**EXERCISE DETAILS**: Copy the items from the very start, stopping after the line that contains "pos(47,131)", and change "settings" to "options" with nothing else altered. Leave the pictures out.

**EXTRACTED DATA**:
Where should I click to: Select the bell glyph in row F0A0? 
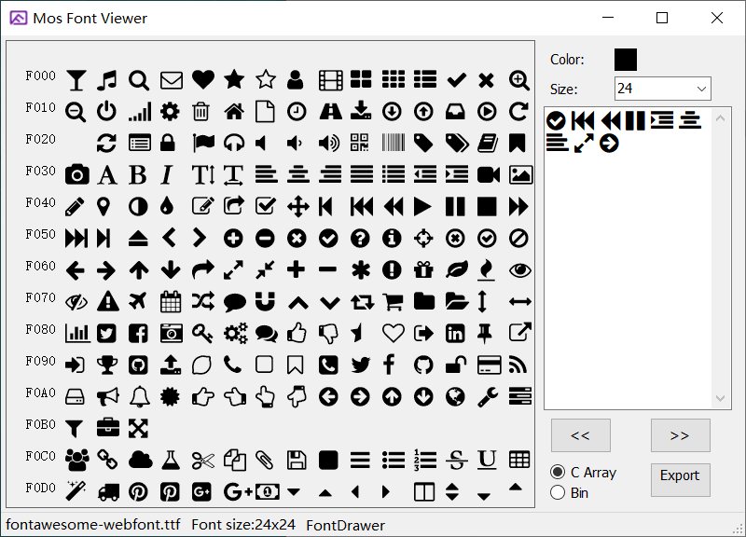tap(139, 396)
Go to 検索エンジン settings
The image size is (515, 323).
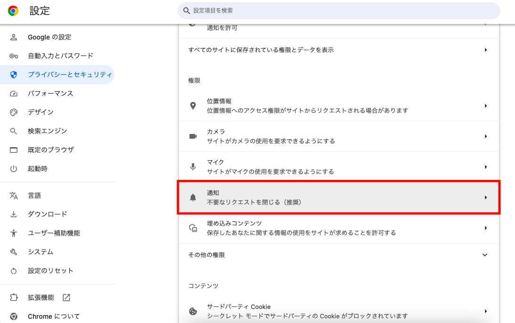pos(47,131)
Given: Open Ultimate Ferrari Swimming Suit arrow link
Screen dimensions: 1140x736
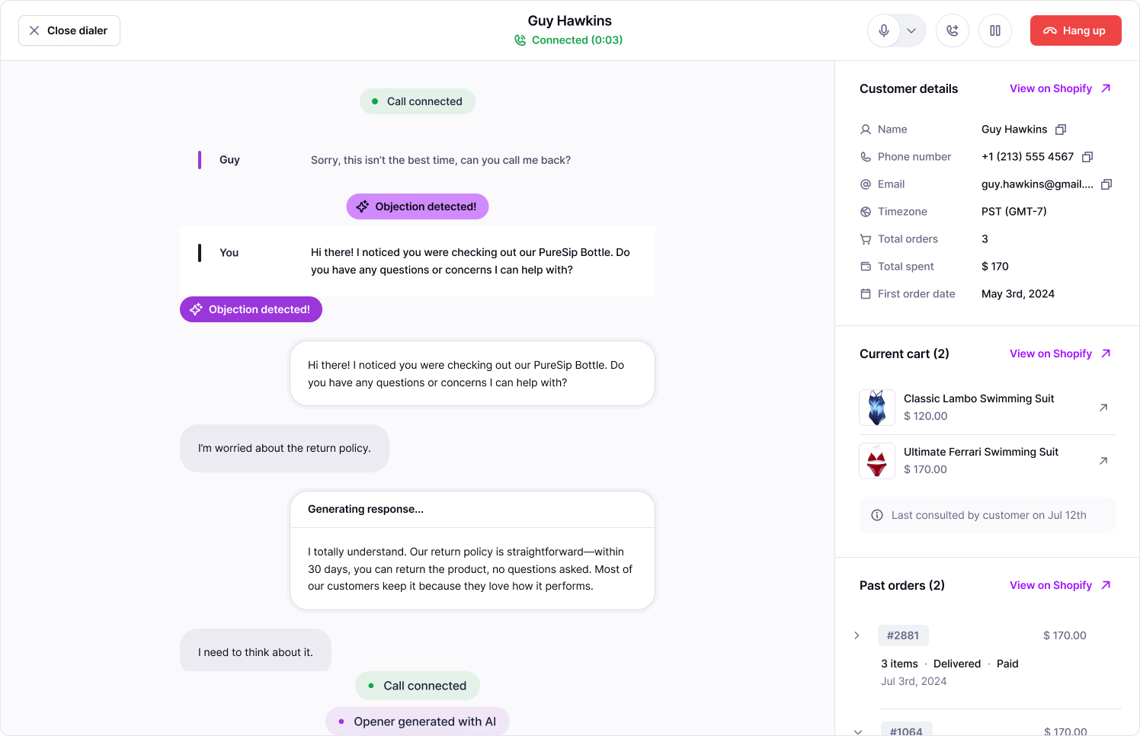Looking at the screenshot, I should pyautogui.click(x=1103, y=461).
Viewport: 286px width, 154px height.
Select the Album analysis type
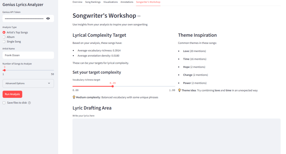pyautogui.click(x=4, y=37)

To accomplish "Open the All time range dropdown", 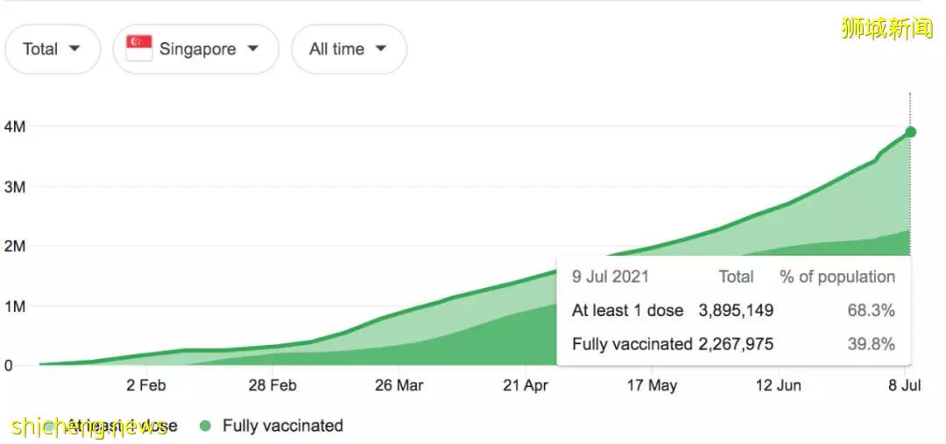I will [349, 49].
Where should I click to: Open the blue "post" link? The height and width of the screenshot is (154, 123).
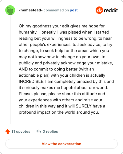point(74,10)
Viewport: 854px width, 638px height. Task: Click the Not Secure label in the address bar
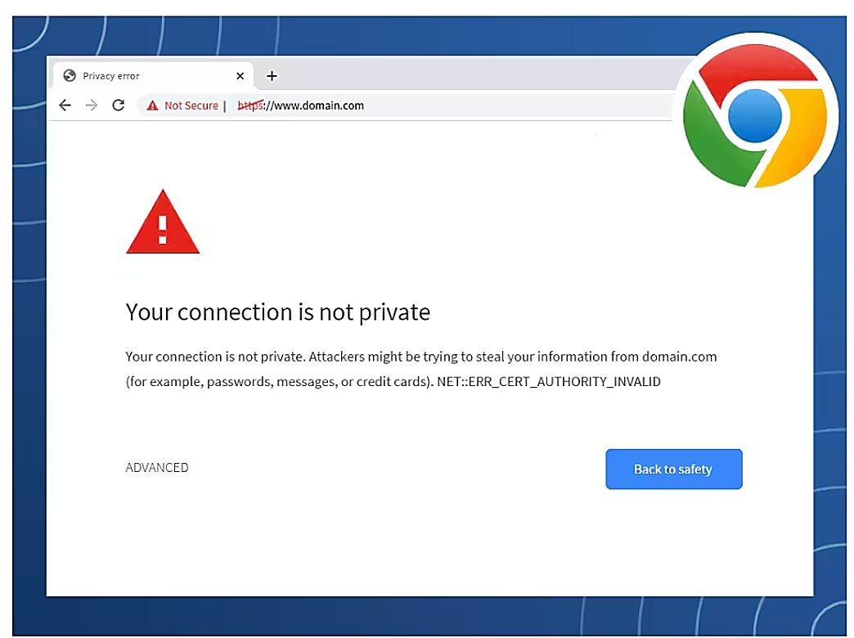tap(191, 106)
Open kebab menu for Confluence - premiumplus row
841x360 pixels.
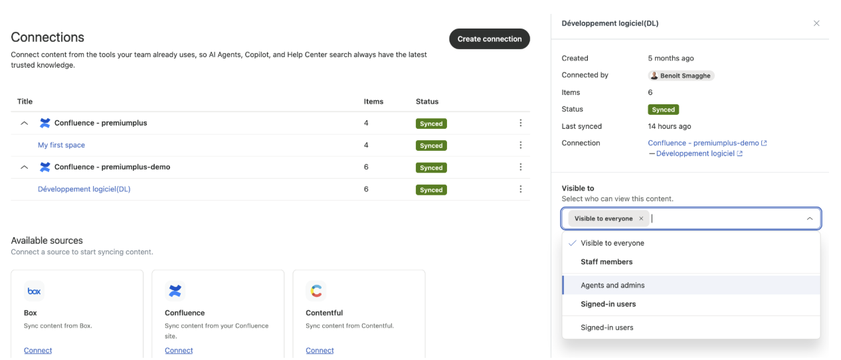(x=520, y=123)
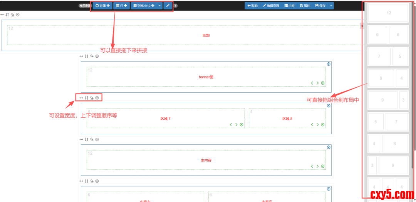
Task: Click the up-down reorder icon above 区域 7 container
Action: [x=87, y=98]
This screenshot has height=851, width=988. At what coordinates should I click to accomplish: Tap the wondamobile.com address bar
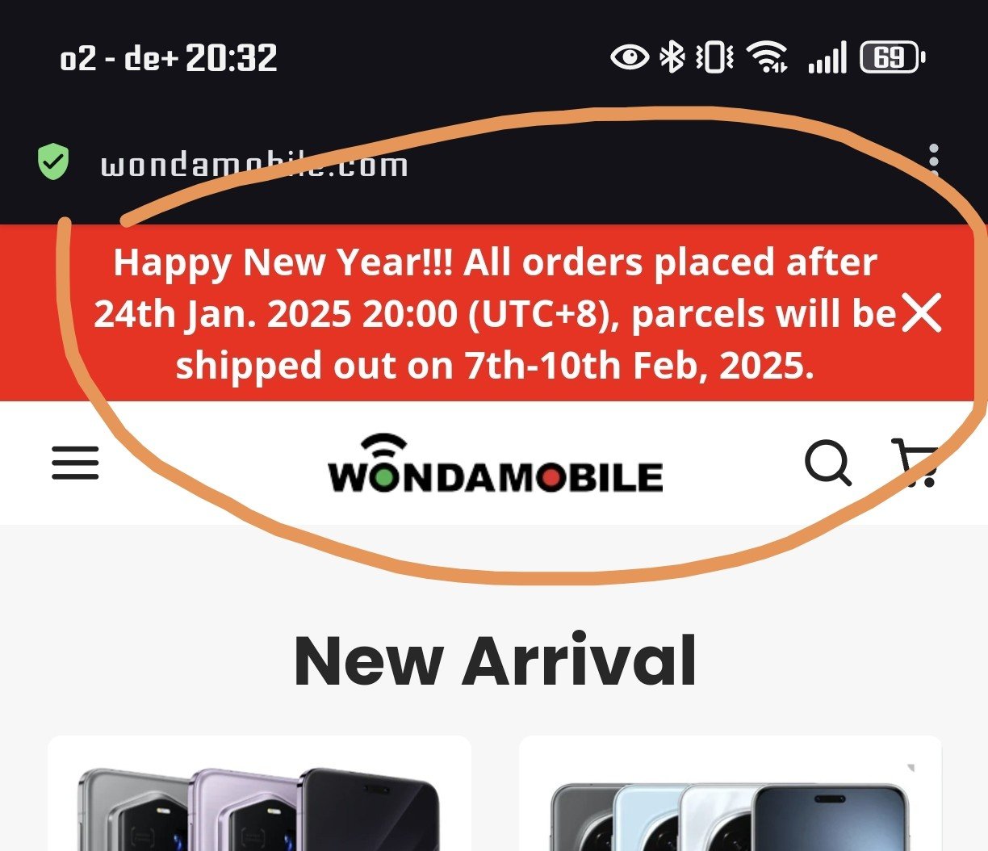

**FINAL ANSWER**:
Where should I click to: Select the bell glyph in row F0A0? 
tap(139, 396)
Go to 検索エンジン options
The image size is (515, 323).
pos(47,131)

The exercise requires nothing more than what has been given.